Data entries
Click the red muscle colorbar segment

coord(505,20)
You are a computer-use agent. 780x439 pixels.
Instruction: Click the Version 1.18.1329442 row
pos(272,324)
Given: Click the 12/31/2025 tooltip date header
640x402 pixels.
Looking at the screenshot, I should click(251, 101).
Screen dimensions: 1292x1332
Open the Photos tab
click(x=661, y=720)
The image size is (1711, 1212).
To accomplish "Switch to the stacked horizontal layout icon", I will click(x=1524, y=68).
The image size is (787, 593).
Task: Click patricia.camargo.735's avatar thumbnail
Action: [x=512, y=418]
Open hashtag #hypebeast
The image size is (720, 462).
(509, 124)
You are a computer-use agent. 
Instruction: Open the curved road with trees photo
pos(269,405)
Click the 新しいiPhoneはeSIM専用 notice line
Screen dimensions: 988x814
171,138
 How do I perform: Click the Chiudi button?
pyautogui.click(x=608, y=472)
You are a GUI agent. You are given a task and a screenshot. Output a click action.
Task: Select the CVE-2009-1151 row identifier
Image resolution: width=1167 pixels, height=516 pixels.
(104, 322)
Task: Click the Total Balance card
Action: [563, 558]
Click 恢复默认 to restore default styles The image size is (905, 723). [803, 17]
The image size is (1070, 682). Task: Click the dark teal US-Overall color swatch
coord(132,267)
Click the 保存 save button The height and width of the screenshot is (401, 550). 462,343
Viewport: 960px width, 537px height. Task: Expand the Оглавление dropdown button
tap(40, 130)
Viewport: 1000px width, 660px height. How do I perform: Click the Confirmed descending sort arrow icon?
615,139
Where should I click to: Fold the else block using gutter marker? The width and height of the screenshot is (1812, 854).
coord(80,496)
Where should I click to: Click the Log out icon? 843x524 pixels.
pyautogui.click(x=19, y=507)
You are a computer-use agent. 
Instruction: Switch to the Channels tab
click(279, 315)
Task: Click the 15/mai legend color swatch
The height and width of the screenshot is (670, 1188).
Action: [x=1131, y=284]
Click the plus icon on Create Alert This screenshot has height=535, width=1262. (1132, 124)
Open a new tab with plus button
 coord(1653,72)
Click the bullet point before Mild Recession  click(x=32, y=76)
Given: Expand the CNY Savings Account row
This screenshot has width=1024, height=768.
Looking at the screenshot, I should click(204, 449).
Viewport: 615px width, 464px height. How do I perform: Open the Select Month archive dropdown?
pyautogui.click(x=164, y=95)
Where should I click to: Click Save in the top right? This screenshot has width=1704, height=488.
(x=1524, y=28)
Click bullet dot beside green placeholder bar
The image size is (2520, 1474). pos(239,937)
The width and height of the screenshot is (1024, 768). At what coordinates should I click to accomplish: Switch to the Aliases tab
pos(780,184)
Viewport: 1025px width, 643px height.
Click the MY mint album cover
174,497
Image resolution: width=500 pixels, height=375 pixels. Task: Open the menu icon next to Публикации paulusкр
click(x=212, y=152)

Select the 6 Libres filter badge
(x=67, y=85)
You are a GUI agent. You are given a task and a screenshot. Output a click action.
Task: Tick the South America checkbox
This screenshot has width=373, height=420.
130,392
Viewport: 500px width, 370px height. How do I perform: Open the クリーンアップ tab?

## Task goal
The answer must be the line containing "Click the MY mint album cover" and every line after it to the end of the records, repeated exactly.

## Task answer
Click the MY mint album cover
174,497
Image resolution: width=500 pixels, height=375 pixels. Task: Open the menu icon next to Публикации paulusкр
click(x=212, y=152)

Select the 6 Libres filter badge
(x=67, y=85)
You are a GUI agent. You are given a task and a screenshot. Output a click action.
Task: Tick the South America checkbox
This screenshot has width=373, height=420.
130,392
Viewport: 500px width, 370px height. How do I perform: Open the クリーンアップ tab?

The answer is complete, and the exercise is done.